CLOVIS ET LES PERSONNALITES
SYAGRIUS, LE VAINCU DE SOISSONS
Alors que l'Empire romain d'Occident est en pleine déliquescence, Syagrius, le "roi de Soissons", se pose comme le dernier représentant légitime de l'autorité de Rome en Gaule. Défait par les Francs de Clovis en 486, il sera brutalement et cruellement éliminé par son vainqueur, laissant le champ libre à la dynastie mérovingienne.
Voilà cinq ans déjà
que Clovis a succédé à son père, Childéric 1er, à la tête du petit
royaume franc de Tournai. En 486, comme le raconte Grégoire de Tours dans son Histoire
des Francs, ce petit roi barbare du nord des Gaules fait soudain irruption
au beau milieu des événements qui bouleversent l'Empire romain d'Occident et
élimine Syagrius, que l'historien qualifie de "roi romain de
Soissons".
Childéric 1er s'est toujours comporté en bon général, en allié fidèle et
fiable de l'autorité romaine en Gaule. Lors de l'invasion des Huns, conduits
par Attila, le terrible "fléau de Dieu", il s'est vaillamment battu
sous les ordres du général Aétius. Les guerriers francs ont ainsi largement
contribué à repousser les barbares, définitivement vaincus à la bataille des
Champs Catalauniques en 451. Lorsqu'il prête serment d'allégeance à Odoacre
(le roi barbare d'Italie qui en 476 a déposé Romulus Augustule, dernier
Empereur romain d'Occident, et qui a été reconnu par Zénon, l'Empereur
d'Orient), le roi de Tournai manifeste-t-il simplement sa volonté de continuer
à se soumettre à l'autorité de Rome? Ou envisage-t-il de se retourner contre
la puissance romaine défaillante?
En 464, lorsqu'il
succède à son père, le général Aegidius, à la tête du "royaume"
de Soissons, Syagrius ne peut ignorer la menace que les Francs font peser sur
son autorité chancelante. Régnant en maître absolu sur un territoire qui
s'étend de la Somme à la Loire (territoire qui n'a jamais été occupé par
les Barbares), il est isolé du reste du monde romain et oeuvre pour son propre
compte. S'il a repris le commandement de l'armée, qui a été successivement
aux ordres d'Aetius, d'Aegidius et du comte Paul, sa puissance se mesure
néanmoins par le soutien que lui apportent les chefs locaux. En outre, la
population romaine soumise à son gouvernement est désormais partagée entre un
fort parti pro-barbare et la volonté de préserver son identité.

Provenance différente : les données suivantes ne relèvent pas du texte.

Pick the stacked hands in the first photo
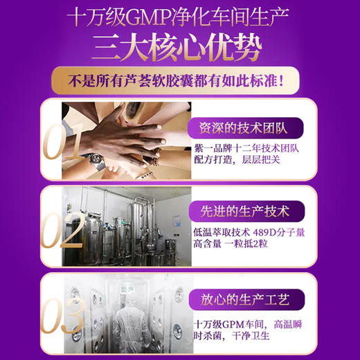pos(132,138)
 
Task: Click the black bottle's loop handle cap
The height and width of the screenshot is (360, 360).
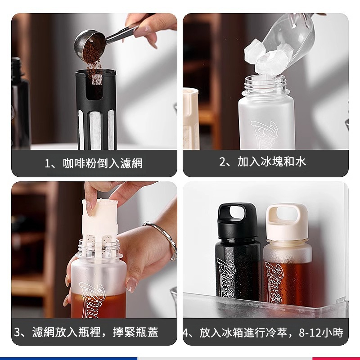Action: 236,216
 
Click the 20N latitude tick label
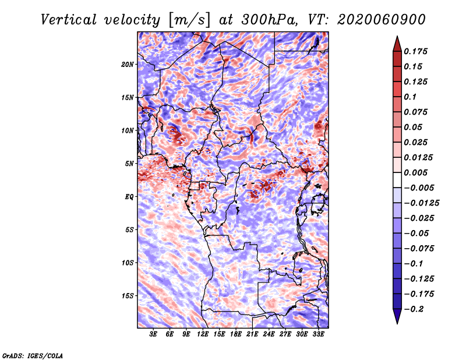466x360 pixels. coord(128,65)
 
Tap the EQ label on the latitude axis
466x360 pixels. coord(129,197)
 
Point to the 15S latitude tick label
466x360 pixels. coord(128,296)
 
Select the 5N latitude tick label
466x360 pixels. coord(129,164)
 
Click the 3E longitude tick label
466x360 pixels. coord(153,334)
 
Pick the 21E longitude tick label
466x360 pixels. coord(252,334)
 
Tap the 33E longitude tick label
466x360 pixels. coord(318,334)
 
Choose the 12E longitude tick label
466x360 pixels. coord(202,334)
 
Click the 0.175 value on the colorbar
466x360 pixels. coord(415,52)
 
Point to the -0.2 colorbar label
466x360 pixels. coord(414,309)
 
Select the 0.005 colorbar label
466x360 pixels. coord(415,173)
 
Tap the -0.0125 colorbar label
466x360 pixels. coord(421,203)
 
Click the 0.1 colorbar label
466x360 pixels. coord(410,97)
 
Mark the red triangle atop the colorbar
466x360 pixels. coord(397,44)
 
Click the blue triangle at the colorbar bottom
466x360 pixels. coord(397,316)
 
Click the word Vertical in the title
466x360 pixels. coord(69,20)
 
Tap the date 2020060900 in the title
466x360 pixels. coord(382,20)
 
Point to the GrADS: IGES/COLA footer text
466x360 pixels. coord(33,356)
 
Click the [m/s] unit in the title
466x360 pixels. coord(189,20)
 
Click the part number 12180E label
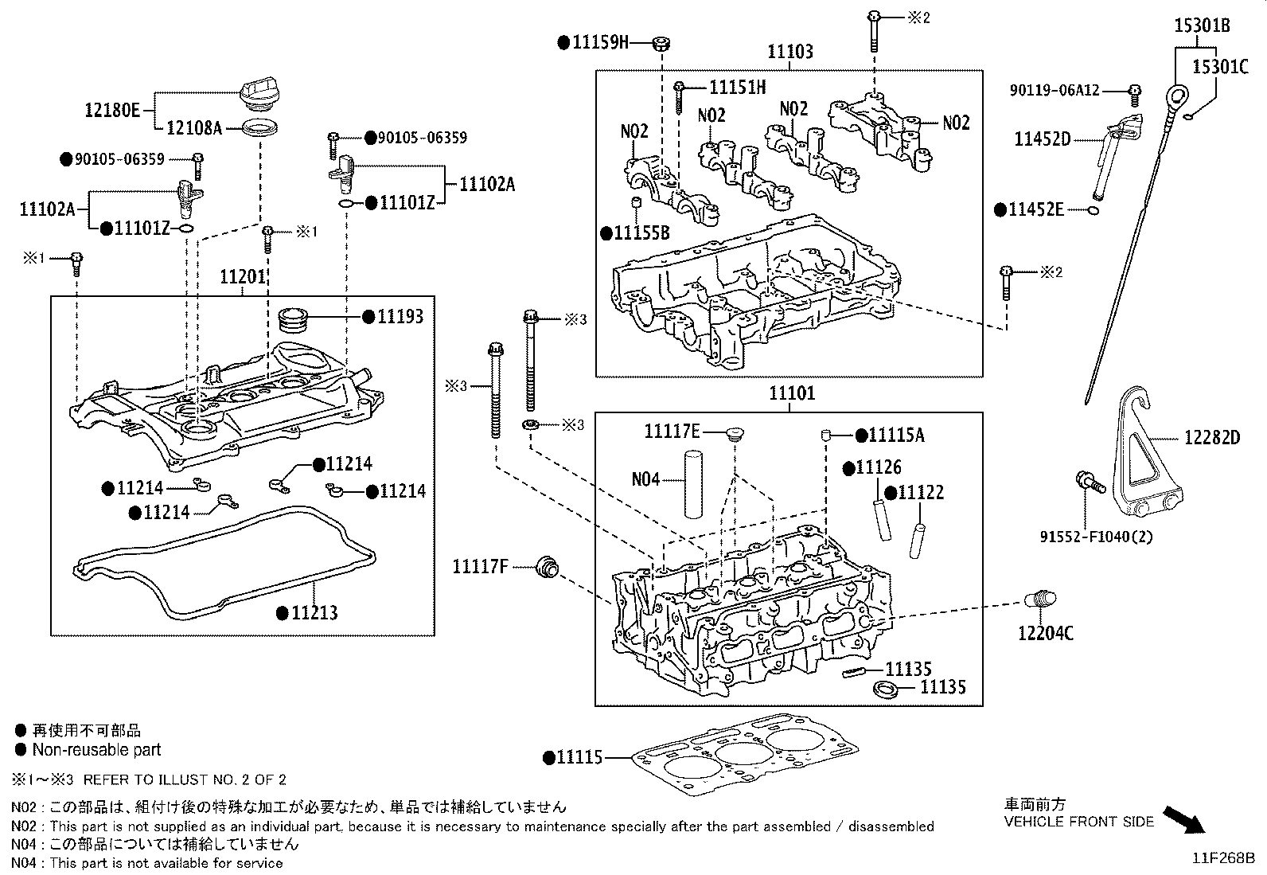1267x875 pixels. click(111, 110)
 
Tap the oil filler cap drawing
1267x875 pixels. click(258, 95)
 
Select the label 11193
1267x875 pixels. click(400, 317)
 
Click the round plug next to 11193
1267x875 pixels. click(298, 319)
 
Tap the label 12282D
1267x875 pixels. click(1211, 437)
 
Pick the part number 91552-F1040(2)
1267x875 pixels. click(1096, 537)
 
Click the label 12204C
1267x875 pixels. click(1045, 634)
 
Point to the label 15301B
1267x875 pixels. click(1202, 26)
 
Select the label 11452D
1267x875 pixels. click(1042, 139)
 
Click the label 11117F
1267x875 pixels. click(480, 567)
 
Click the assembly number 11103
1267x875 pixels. click(790, 52)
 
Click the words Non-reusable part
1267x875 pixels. click(96, 750)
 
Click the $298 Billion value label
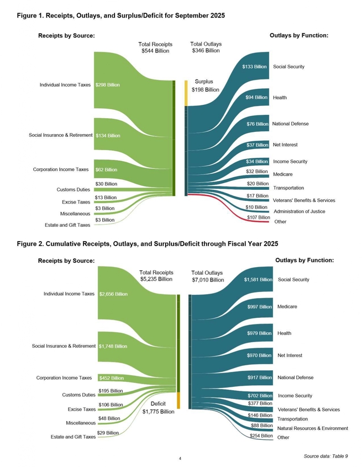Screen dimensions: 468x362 pyautogui.click(x=107, y=85)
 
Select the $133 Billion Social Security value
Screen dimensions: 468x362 pyautogui.click(x=255, y=67)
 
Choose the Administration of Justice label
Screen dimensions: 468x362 pyautogui.click(x=299, y=211)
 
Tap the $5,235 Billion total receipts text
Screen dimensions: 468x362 pyautogui.click(x=156, y=279)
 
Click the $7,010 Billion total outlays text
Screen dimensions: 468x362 pyautogui.click(x=207, y=280)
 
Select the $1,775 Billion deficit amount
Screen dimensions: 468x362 pyautogui.click(x=159, y=411)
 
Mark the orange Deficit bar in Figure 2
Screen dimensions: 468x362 pyautogui.click(x=179, y=400)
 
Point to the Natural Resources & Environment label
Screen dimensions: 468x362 pyautogui.click(x=312, y=428)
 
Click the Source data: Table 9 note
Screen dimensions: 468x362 pyautogui.click(x=326, y=456)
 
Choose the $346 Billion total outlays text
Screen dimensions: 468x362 pyautogui.click(x=206, y=50)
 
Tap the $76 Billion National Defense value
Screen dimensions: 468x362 pyautogui.click(x=258, y=124)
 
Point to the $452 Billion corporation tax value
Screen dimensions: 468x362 pyautogui.click(x=111, y=378)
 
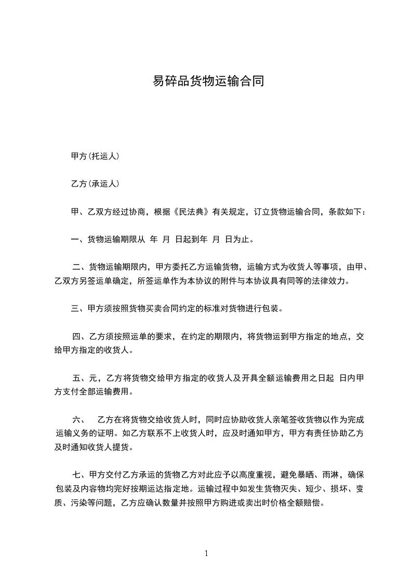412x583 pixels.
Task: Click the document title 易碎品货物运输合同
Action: (208, 81)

Dans ces conditions difficiles, Syagrius fait le choix de s'allier aux Wisigoths
d'Aquitaine. Certes, la lourde et puissante cavalerie wisigothe est un atout
militaire de poids. Mais, l'attitude des souverains aquitains à l'égard des
citoyens romains, en particulier en ce qui concerne la question territoriale,
provoque maintes contestations. De même que l'adoption par ces barbares de la
foi arienne, dénoncée sévèrement lors des conciles romains orthodoxes, et
les vexations auxquelles ils soumettent les catholiques.
Est-ce là le motif de la rupture entre Childéric 1er et Syagrius? On peut le
croire. En particulier au regard de la Vie de Sainte Geneviève, qui
mentionne comment le roi franc assiège Paris en 476 dans l'espoir de priver
Syagrius des ressources que lui procure cet important centre commercial.
En 481, lorsque Clovis succède à son père sur le trône de Tournai, il a de longue date compris tout le parti qu'il peut tirer d'une politique "d'union nationale". Alors que Syagrius est de plus en plus perçu comme un traître à la cause romaine, ses relations avec les Francs se font plus tendues. Par ailleurs, le nord des Gaules est exposé à la pression grandissante des Francs rhénans, qui voudraient bien étendre leur domination de la Belgique Seconde, au nord est, à la Belgique Première, où se situe justement le royaume de Clovis. Pour le roi franc, l'expansion territoriale vers le sud va devenir un impératif de survie. En 486, les guerriers de Clovis font face aux troupes de Syagrius, près de la cité de Soissons. La fougue des Francs vient rapidement à bout des forces du "roi romain", qui prend la fuite et se réfugie à Toulouse auprès de son allié le roi des Wisigoths. Mais Alaric II n'est pas de taille à tenir tête au puissant roi des Francs. Et, lorsque Clovis le somme de lui livrer Syagrius, il n'ose pas lui opposer un refus. Trahi par celui en qui il a placé sa confiance, le général romain finira ses jours dans les geôles franques, où il mourra étranglé. Pour ne pas ranimer l'antagonisme entre Romains et Barbares, Clovis veillera à ce que cette exécution reste secrète.